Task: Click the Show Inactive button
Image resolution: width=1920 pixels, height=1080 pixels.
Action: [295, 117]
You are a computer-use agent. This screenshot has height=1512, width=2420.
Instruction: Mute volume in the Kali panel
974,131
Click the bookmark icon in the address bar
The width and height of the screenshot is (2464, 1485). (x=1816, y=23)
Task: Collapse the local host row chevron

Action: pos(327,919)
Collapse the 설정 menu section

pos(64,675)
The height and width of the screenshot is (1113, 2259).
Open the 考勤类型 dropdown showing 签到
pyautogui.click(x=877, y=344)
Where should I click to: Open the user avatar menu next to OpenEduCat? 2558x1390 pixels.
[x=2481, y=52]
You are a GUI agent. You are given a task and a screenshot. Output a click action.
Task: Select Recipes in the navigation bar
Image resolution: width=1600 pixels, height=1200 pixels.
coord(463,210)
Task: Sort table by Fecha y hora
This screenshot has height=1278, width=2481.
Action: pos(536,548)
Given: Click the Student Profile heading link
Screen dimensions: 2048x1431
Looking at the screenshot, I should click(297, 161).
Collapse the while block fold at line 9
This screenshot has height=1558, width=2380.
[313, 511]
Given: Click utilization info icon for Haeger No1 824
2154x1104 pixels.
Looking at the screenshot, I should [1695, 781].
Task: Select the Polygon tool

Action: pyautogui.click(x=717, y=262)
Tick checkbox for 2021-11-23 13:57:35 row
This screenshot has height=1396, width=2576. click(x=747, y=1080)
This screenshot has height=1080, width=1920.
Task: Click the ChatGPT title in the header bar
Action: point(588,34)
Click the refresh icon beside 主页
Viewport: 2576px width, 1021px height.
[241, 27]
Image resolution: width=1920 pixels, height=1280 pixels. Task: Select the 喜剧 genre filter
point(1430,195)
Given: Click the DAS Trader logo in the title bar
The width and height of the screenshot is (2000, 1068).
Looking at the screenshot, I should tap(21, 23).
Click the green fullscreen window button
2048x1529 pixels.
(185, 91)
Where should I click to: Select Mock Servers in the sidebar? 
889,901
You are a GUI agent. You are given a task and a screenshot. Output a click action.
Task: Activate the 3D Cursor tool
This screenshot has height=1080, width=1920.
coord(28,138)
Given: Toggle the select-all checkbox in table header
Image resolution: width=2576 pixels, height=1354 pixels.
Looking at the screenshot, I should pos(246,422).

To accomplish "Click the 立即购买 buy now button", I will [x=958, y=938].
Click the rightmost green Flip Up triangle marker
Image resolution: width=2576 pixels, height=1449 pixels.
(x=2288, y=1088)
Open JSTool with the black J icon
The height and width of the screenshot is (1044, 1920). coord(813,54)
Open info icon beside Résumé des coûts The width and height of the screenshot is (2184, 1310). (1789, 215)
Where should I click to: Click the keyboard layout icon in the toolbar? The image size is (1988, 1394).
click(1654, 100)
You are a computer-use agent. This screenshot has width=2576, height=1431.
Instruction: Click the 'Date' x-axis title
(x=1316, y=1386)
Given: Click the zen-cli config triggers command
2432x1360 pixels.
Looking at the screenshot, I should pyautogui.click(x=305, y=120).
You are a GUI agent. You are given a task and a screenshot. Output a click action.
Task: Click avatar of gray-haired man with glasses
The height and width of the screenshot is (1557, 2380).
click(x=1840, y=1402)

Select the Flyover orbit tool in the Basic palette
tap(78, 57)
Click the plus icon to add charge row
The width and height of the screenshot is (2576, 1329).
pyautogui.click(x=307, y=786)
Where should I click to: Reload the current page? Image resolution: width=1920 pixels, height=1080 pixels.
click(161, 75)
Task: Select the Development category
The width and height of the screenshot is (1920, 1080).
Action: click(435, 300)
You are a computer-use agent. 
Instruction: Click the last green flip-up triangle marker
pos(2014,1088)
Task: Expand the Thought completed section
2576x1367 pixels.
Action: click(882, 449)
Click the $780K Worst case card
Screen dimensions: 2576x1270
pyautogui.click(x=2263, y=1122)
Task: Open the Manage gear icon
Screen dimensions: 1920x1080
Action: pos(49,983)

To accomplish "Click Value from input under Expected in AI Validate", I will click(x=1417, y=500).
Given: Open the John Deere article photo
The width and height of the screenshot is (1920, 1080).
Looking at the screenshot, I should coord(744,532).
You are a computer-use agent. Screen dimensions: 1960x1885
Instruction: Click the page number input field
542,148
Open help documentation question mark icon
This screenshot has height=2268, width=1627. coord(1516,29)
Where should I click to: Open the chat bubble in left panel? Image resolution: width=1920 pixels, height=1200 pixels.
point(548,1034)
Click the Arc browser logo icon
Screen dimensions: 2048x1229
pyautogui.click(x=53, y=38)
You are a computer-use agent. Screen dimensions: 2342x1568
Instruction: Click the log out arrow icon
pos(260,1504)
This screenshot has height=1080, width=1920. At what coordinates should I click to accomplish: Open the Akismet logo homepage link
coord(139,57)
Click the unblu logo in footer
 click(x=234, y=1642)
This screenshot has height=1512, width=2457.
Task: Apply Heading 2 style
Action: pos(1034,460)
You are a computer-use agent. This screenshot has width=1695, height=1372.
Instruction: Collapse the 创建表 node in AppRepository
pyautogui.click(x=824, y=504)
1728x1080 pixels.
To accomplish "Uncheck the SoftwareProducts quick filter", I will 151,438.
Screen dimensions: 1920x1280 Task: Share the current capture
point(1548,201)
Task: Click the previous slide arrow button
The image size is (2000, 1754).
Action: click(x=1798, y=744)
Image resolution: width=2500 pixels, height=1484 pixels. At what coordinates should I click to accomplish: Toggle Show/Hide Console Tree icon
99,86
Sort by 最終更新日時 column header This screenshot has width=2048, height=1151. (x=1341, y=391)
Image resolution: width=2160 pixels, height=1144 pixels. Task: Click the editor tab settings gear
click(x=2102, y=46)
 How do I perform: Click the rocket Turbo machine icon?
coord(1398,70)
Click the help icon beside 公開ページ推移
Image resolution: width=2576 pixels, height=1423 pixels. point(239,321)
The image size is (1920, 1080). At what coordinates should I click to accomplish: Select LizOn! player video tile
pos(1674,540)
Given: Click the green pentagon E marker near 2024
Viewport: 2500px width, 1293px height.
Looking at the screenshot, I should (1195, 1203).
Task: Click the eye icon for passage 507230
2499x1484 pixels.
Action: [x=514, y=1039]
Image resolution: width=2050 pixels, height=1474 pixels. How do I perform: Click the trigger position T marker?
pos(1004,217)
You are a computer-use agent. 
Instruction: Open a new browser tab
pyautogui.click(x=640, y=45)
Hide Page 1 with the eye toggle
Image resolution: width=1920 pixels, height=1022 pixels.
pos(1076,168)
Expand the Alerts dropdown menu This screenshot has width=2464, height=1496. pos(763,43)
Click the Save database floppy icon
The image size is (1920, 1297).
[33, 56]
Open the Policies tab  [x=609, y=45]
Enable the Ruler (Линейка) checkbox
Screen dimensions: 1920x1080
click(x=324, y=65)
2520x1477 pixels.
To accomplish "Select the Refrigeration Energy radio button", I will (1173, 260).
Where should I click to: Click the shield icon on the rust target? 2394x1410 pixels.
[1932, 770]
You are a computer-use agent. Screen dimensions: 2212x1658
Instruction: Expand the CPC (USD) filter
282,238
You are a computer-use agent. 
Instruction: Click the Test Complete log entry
# # #
*What to produce*
Locate the word "table" in the records above, and return each line that has it.

*Answer to this problem*
Task: Sort table by Fecha y hora
Given: Toggle the select-all checkbox in table header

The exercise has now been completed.